The appellate court then addressed the Judgment’s provision of life insurance as security for support payments.  That provision stated:

“As additional non taxable spousal support, the spousal support award shall be secured by life insurance policies with a total face value of two million dollars, so long as a spousal support obligation exists. [Husband] shall be the owner of both of the existing million dollar policies insuring his life and their cash surrender/loan value. There shall be no prohibition against [Husband] borrowing on, or in any manner encumbering, any cash value, provided that the borrowing or encumbering of the policy or policies does not reduce the total death benefit below the amount required by this section. [Guess] shall be the irrevocable beneficiary so long as a spousal support obligation exists. . . . [Husband] shall pay all premiums or other charges necessary to keep the policies in force. . . .”

Carol argued Donald’s life-insurance obligation constituted a support judgment under Code of Civil Procedure section 697.320 for which she had a support-judgment lien.

For a judgment lien to be created under Code of Civil Procedure section 697.310, there must be a “money judgment.”  For a judgment lien to be created under Code of Civil Procedure section 697.320(a), there must be a “money judgment” that is “payable in installments.” As the Bernhardsons assert, Husband’s life insurance obligation under the Judgment is neither a money judgment nor payable in installments and therefore could not create a judgment lien under either section 697.310 or section 697.320.  

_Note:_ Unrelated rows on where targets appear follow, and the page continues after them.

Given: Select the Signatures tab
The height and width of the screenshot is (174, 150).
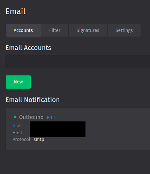Looking at the screenshot, I should tap(88, 30).
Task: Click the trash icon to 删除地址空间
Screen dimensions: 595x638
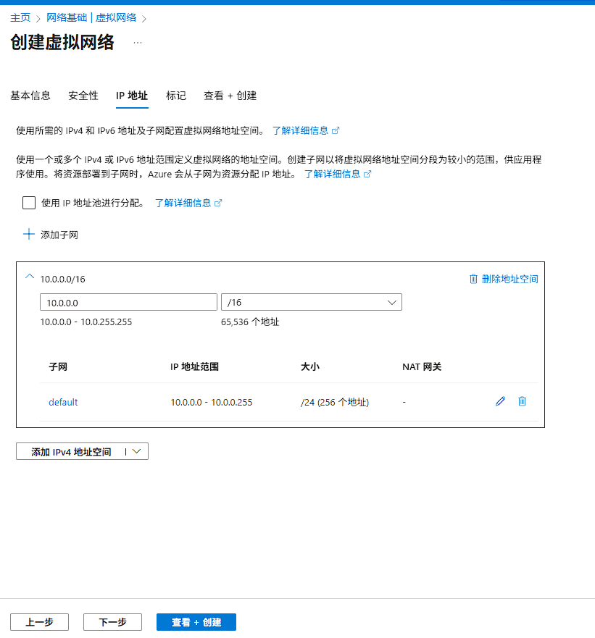Action: tap(474, 278)
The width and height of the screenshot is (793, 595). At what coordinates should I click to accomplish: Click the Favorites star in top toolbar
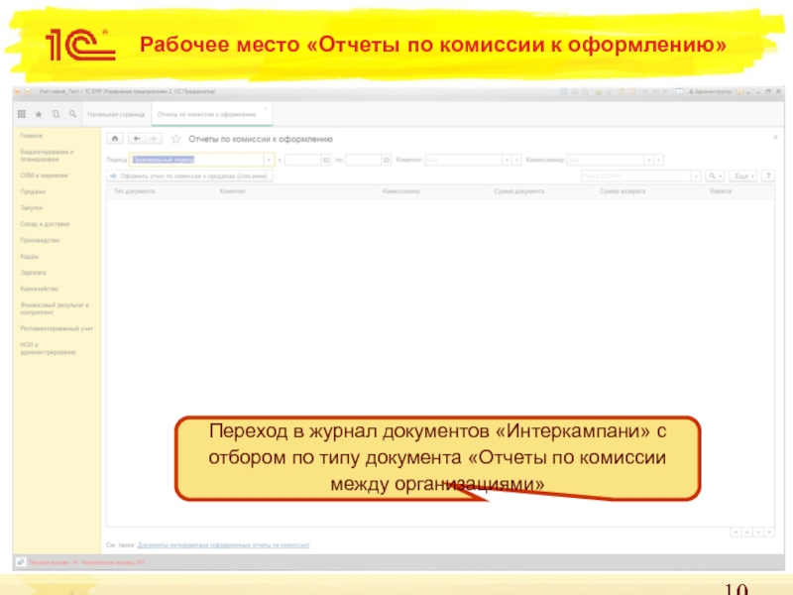[x=39, y=115]
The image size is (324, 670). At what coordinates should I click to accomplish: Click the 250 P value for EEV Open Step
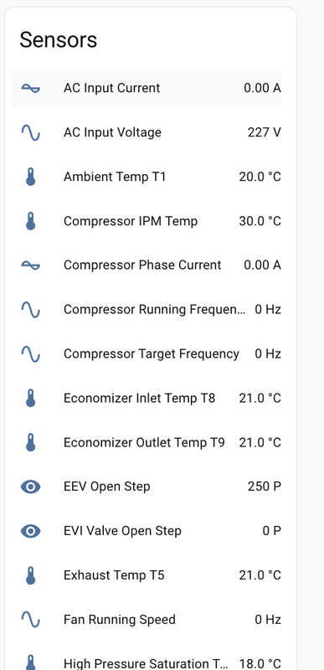point(265,487)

A money judgment is that part of a judgment requiring the payment of money (CCP sec. 680.270) and generally must be stated with certainty and specify the amount. (Estate of Kampen (2011).) There was no language in the judgment’s life-insurance provision requiring Donald to pay a certain amount of money.  At most, it required him to pay uncertain amounts of money as premiums to obtain and/or maintain life insurance policies totaling $2,000,000 in benefits for Carol in the event of his death. That obligation is not a “money judgment” that can create a judgment lien under either Code of Civil Procedure section 697.310 or section 697.320(a).

Furthermore, contrary to Carol’s assertion, Donald’s obligation to pay premiums to obtain and/or maintain life-insurance policies for her benefit is not a judgment for “spousal support payable in installments” within the meaning of Code of Civil Procedure section 697.320(a)(1).  The life-insurance provision in the judgment does not require Husband to periodically pay certain amounts of money and therefore his obligation to pay insurance premiums is not a judgment for spousal support payable in installments under Code of Civil Procedure section 697.320(a)(1).